First, let’s import PyMC and ArviZ (which handles plotting and diagnostics):
import arviz as az
import numpy as np
import pymc as pm
Models are defined using a context manager (with
statement). The model is specified declaratively inside the context manager, instantiating model variables and transforming them as necessary. Here is an example of a model for a bioassay experiment:
# Set style
az.style.use("arviz-darkgrid")
# Data
n = np.ones(4)*5
y = np.array([0, 1, 3, 5])
dose = np.array([-.86,-.3,-.05,.73])
with pm.Model() as bioassay_model:
# Prior distributions for latent variables
alpha = pm.Normal('alpha', 0, sigma=10)
beta = pm.Normal('beta', 0, sigma=1)
# Linear combination of parameters
theta = pm.invlogit(alpha + beta * dose)
# Model likelihood
deaths = pm.Binomial('deaths', n=n, p=theta, observed=y)
Save this file, then from a python shell (or another file in the same directory), call:
with bioassay_model:
# Draw samples
idata = pm.sample(1000, tune=2000, cores=2)
# Plot two parameters
az.plot_forest(idata, var_names=['alpha', 'beta'], r_hat=True)
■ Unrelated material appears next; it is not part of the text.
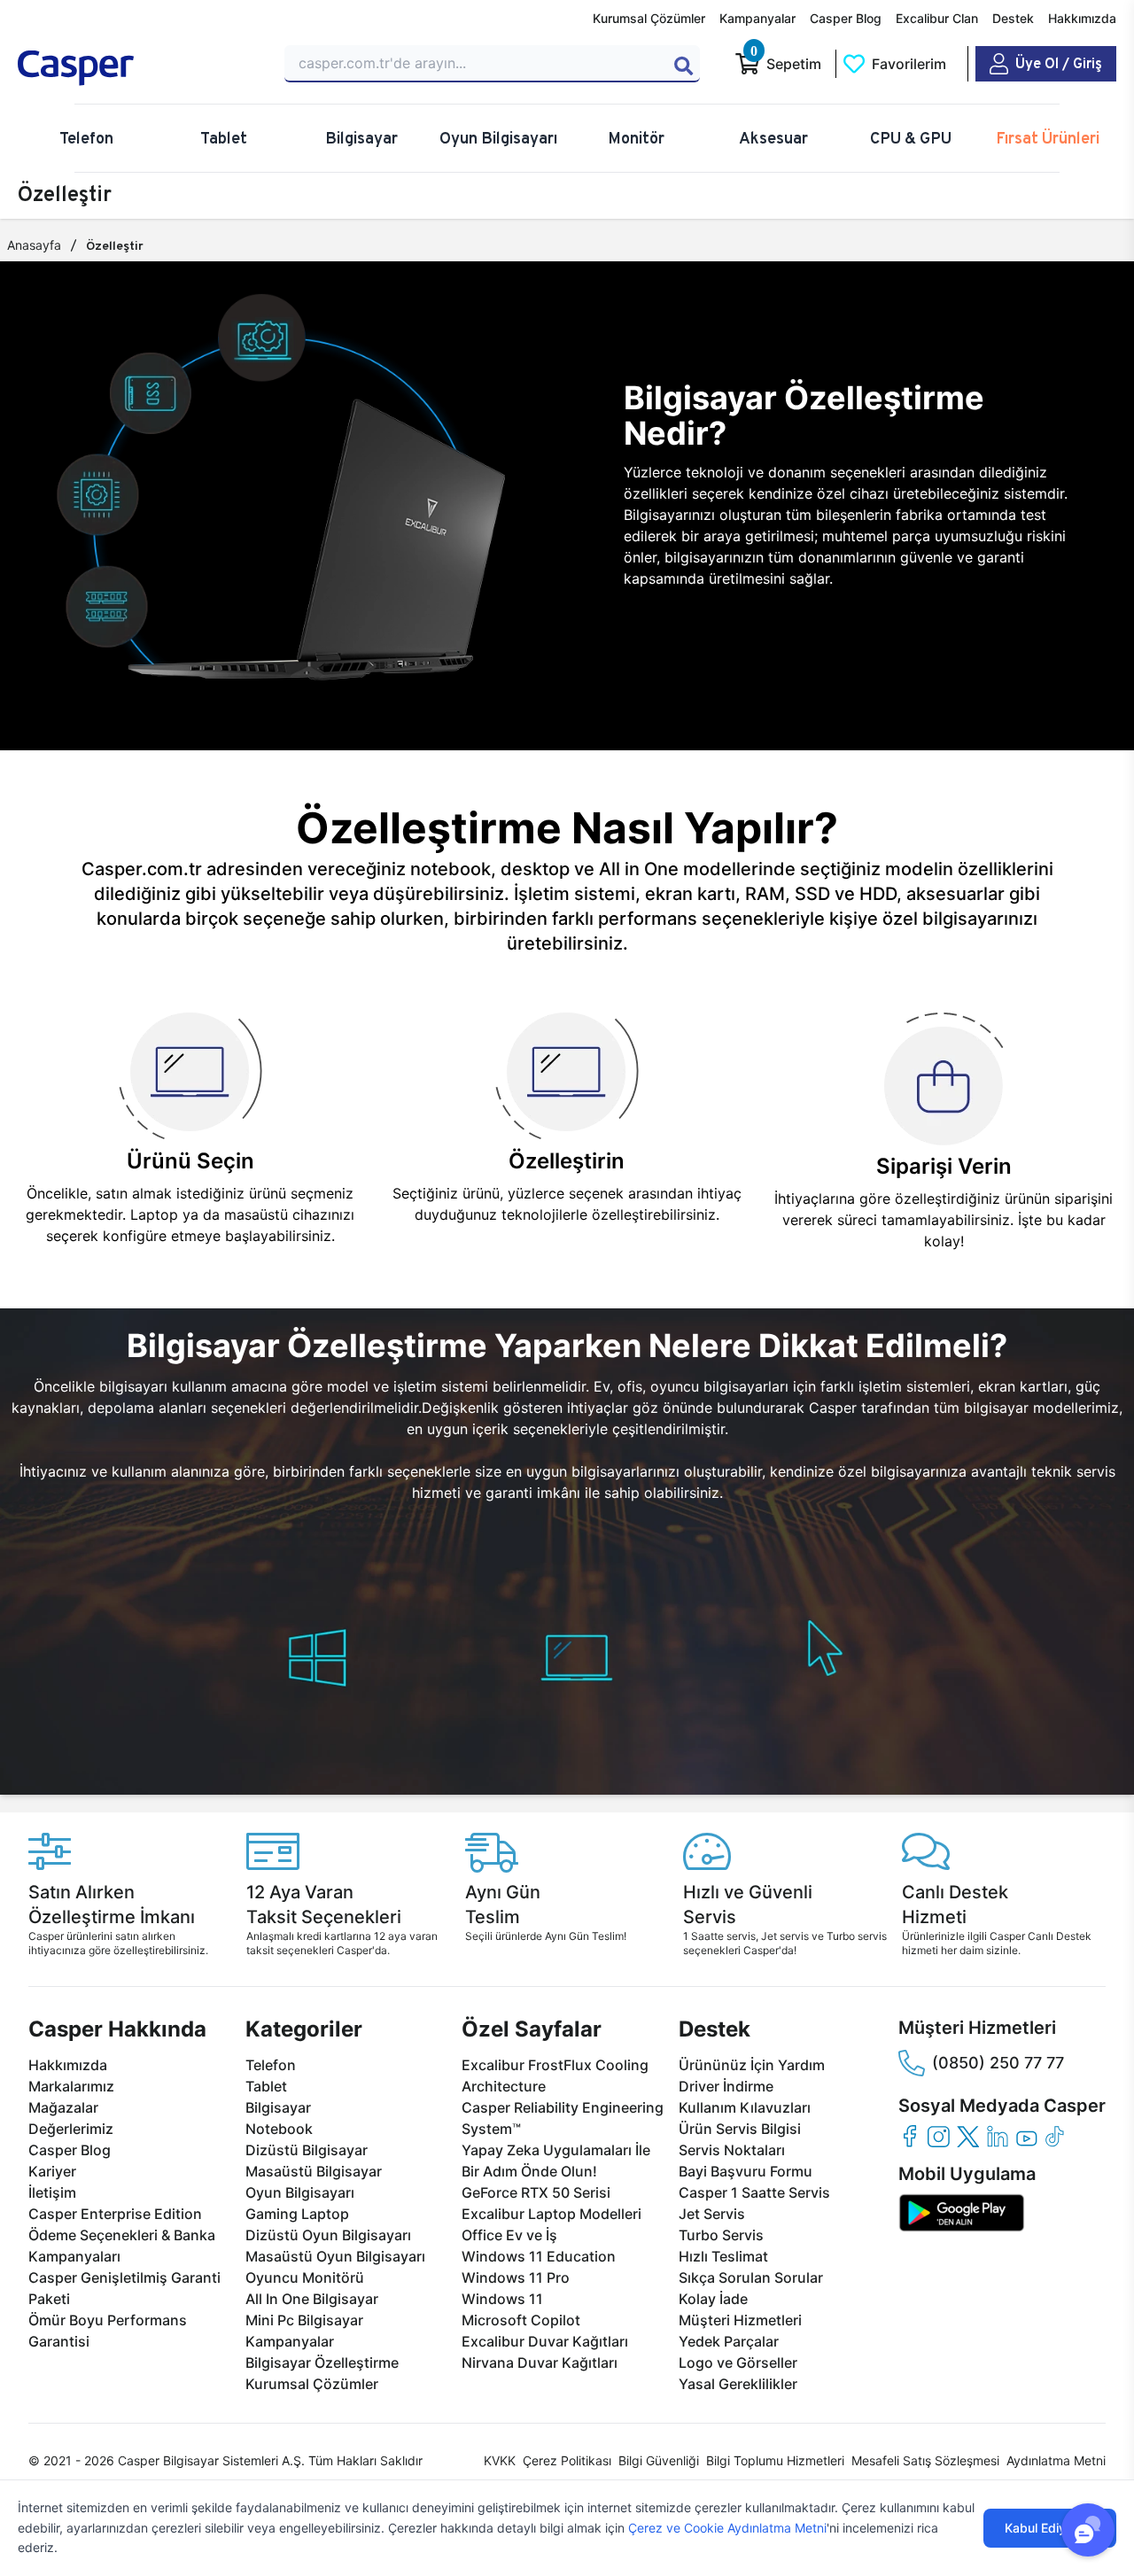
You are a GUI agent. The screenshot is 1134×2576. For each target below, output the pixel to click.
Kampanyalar (757, 18)
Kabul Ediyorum (1050, 2527)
This example will generate 1000 posterior samples on each of two cores using the NUTS algorithm, preceded by 2000 tuning samples (these are good default numbers for most models).
Auto-assigning NUTS sampler...
Initializing NUTS using jitter+adapt_diag...
Multiprocess sampling (2 chains in 2 jobs)
NUTS: [beta, alpha]
|██████████████████████████████████████| 100.00% [6000/6000 00:04<00:00 Sampling 2 chains, 0 divergences]
The sample is returned as arrays inside a MultiTrace
object, which is then passed to the plotting function. The resulting graph shows a forest plot of the random variables in the model, along with a convergence diagnostic (R-hat) that indicates our model has converged.